At five months after CTX001 infusion, patient 2 – who before therapy needed 61 units of packed red blood cells per year – was transfusion independent and had total hemoglobin levels of 12.5 g/dL, fetal hemoglobin of 12.2 g/dL and F-cells of 99.4%.

Strong SCD Data

In sickle cell disease, updated data from the first patient in the CLIMB-121 study showed that at nine months after CTX001 infusion, the patient was free of VOCs, was TI and had total hemoglobin levels of 11.8 g/dL, 46.1% fetal hemoglobin, and F-cells of 99.7%. Bone marrow allelic editing was 81.4% at six months. Previously, this patient had seven VOCs and five packed red blood cell transfusions per year.

None of the patients had serious adverse events deemed to be related to the treatment.

Analysts at Jefferies said the key biomarker data show efficient gene editing and engraftment, adding in a 12 June note that the trajectory of patient 2’s fetal hemoglobin levels out to five months was in line with patient 1’s, demonstrating some consistency. “Overall, these data support BCL11A editing in bone marrow CD34+ cells with sustained engraftment potentially supportive of long-term clinical efficacy.”

CRISPR Therapeutics CEO Samarth Kulkarni said, “With these new data, we are beginning to see early evidence of the potential durability of benefit from treatment with CTX001, as well as consistency of the therapeutic effect across patients.” Vertex’s CEO Reshma Kewalramani called the data “remarkable.”

Other Therapies

Until recently, there were no approved treatments for SCD, but 2019 brought two to the market: Novartis AG’s P-selectin antagonist, Adakveo (crizanlizumab), which treats crisis precipitated by vaso-occlusion in sickle cell anemia; and Global Blood Therapeutics Inc.’s Oxbryta (voxelotor) an allosteric modifier of hemoglobin oxygen affinity, which allows red blood cells to deliver oxygen more efficiently.
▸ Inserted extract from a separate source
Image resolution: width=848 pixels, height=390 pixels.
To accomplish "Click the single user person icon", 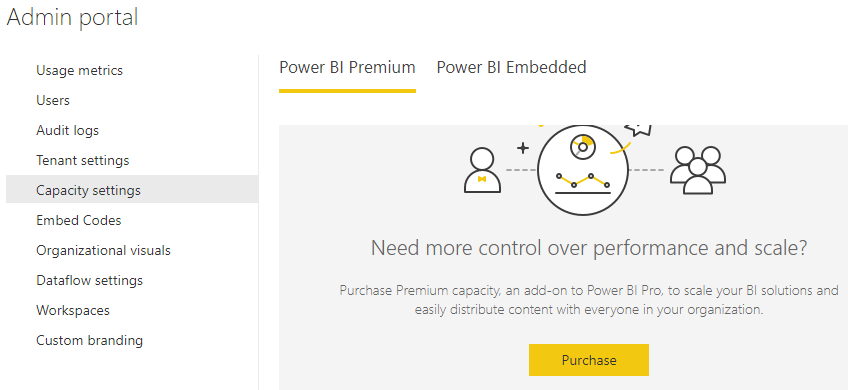I will pyautogui.click(x=482, y=170).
Neither product tackles the underlying cause of the disease.

For beta-thalassemia, Acceleron Pharma Inc./Bristol-Myers Squibb Co.’s erythroid maturation agent Reblozyl (luspatercept) was first approved in the US last November for the treatment of anemia in TDT patients.

Other similar therapies under development include Sangamo Therapeutics Inc./Sanofi’s BIVV-003 for SCD, and ST-400 for TDT, which use Sangamo's proprietary zinc finger nuclease genome-editing technology platform.

China’s Shanghai Bioray Laboratory is developing a gamma-globin reactivated autologous hematopoietic stem cell therapy for TDT, which uses a CRISPR/Cas9 gene editing system and is in Phase I/II.